## YOUR TASKS
a – Reproduce the election polling passage from "Most criticism of" up to and including "still be sketchy.".
b – Resume the passage on election polls after its last sentence and keep writing it.

The chart above is from the July, 2023 Times / Siena election poll, looking at U.S. Republican primary voters’ candidate preferences. This poll made the front page of the Times’ website on four separate days last summer. Their October, 2023 election poll enjoyed similar front-page treatment. Same for this latest poll from December, 2023.

Election polling often gets the top spot because it’s compelling content. As renowned American (data) journalist Philip Meyer explained, “The most interesting fact about an election is who wins. The most interesting thing about a campaign at any given moment is who is ahead.” 

Despite their popularity, election polls can be quite sketchy. So sketchy, in fact, that since 2016, Pew and Gallup walked away from the process entirely. Some countries like France, Spain and Canada have even banned polling results from the media in the days before an election. 

Most criticism of polling focuses on accuracy. This misses the bigger picture though. Even if forecasts were oracularly accurate, they’d still be sketchy.

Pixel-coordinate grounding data

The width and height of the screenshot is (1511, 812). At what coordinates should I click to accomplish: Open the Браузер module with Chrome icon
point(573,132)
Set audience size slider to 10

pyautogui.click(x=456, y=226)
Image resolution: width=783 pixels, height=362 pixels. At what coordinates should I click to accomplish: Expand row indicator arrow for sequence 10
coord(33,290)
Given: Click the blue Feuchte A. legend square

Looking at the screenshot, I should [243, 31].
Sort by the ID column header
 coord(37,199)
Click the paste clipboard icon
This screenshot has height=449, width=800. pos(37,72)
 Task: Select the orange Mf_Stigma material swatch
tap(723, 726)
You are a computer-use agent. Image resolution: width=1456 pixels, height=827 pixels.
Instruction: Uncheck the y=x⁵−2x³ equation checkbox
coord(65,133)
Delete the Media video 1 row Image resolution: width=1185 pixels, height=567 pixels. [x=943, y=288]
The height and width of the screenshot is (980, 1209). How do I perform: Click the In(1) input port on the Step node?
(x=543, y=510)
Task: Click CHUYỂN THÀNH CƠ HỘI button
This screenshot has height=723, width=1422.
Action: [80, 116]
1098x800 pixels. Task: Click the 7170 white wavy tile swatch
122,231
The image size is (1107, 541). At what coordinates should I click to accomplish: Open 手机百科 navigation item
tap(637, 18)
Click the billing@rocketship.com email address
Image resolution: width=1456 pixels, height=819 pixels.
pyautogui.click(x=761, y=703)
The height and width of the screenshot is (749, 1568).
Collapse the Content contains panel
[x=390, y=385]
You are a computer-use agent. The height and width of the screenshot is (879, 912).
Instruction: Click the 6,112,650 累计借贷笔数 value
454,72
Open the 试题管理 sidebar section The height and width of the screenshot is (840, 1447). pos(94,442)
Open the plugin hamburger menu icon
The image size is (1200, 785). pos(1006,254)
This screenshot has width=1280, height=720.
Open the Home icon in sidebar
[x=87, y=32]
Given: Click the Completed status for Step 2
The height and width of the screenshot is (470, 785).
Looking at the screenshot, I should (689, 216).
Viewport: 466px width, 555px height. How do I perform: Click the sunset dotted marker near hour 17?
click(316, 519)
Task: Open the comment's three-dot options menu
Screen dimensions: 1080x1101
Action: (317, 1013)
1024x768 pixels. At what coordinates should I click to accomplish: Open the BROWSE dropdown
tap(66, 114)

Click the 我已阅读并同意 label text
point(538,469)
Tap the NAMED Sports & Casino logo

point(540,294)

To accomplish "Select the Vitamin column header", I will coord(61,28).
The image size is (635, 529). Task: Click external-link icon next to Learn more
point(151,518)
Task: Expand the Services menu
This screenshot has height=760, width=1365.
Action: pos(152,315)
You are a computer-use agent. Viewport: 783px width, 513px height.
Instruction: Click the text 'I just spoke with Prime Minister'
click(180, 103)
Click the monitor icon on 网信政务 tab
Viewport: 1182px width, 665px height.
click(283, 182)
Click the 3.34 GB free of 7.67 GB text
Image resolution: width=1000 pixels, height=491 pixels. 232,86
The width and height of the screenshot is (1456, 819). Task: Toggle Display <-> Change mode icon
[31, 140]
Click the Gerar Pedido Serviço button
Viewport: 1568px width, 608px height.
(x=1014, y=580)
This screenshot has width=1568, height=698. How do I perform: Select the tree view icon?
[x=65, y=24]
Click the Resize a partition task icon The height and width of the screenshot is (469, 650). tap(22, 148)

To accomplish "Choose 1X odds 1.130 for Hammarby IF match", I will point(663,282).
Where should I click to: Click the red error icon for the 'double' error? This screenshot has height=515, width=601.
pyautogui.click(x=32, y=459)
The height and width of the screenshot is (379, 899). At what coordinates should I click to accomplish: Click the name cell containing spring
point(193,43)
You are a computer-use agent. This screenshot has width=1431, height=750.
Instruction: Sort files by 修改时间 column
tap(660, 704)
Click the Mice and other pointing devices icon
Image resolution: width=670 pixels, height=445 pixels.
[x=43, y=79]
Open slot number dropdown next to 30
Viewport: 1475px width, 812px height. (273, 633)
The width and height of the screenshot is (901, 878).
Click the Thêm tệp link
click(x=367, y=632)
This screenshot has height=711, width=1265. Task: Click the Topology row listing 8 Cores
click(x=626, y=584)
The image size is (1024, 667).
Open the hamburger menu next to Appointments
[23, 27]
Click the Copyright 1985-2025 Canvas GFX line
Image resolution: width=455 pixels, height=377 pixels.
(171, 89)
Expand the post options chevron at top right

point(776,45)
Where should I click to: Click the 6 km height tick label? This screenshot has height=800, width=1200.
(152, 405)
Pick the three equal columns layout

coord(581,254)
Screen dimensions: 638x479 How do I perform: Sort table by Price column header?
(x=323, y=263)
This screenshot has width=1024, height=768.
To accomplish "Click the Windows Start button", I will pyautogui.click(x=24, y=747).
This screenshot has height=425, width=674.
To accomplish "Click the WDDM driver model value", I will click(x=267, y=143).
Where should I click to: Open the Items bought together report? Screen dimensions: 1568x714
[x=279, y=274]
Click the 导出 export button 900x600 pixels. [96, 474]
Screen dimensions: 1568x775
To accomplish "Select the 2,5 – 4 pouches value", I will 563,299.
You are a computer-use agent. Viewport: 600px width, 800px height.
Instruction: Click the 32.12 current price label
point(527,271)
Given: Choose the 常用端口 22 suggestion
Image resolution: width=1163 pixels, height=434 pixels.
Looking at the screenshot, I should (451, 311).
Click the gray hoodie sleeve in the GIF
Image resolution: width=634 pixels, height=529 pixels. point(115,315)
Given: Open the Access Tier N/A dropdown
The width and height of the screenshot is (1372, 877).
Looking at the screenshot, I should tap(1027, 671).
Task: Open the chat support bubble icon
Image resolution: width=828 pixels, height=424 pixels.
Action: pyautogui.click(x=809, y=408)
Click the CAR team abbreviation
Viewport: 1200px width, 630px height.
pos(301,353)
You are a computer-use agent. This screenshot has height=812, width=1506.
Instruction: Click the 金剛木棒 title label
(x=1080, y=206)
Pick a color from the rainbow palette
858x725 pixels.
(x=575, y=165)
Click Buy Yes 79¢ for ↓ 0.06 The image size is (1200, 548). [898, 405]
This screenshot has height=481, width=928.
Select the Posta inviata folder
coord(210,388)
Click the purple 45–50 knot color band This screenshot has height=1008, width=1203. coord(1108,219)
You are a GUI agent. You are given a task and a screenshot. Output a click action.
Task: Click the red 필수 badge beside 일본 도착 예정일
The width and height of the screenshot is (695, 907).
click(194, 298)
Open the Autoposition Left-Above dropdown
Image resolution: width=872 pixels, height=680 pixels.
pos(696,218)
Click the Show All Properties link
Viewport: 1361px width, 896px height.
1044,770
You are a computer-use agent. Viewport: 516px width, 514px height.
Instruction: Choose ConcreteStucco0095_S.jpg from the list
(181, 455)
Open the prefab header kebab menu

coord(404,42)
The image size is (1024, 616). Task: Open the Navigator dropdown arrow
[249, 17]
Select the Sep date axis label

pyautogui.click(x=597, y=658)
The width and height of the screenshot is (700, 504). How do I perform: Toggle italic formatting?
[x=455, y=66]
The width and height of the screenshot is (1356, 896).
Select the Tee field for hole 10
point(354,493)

## RESPONSES TO THE EXERCISE
a –
Most criticism of polling focuses on accuracy. This misses the bigger picture though. Even if forecasts were oracularly accurate, they’d still be sketchy.

b –
  • Election polls aren’t particularly useful. For the same reason “all your friends are jumping off a bridge” isn’t a good reason to jump off of a bridge, a candidate’s popularity isn’t intrinsically revealing of how their governance might align with constituents’ values. 
  • Election polls can distort election outcomes. For example, researchers suggest Hillary Clinton’s lead in the 2016 polls made her supporters complacent and may have suppressed turnout enough to tip the election toward Trump. 
  • Election polls fuel the flames of the media’s “horse race” coverage. Researchers associate this type of coverage with a number of negative, downstream effects like 1) distrust in political leaders, 2) distrust in the media itself, and 3) an uninformed electorate.

Experiment: Can dataviz help manage election expectations?

In explaining the drama with election polling, a popular argument is “blame the audience!” If only people knew “how to read the polls” and could better incorporate error and uncertainty into their judgements, perhaps a lot of this fuss would blow over?! 

If the problem were purely about judging uncertainty, then we might be able to solve it with dataviz. So what would happen if we let leading researchers on visualizing uncertainty design election forecasts?

  1. They would use Matthew Kay’s Quantile Dot Plots
  2. Election polling would still be sketchy.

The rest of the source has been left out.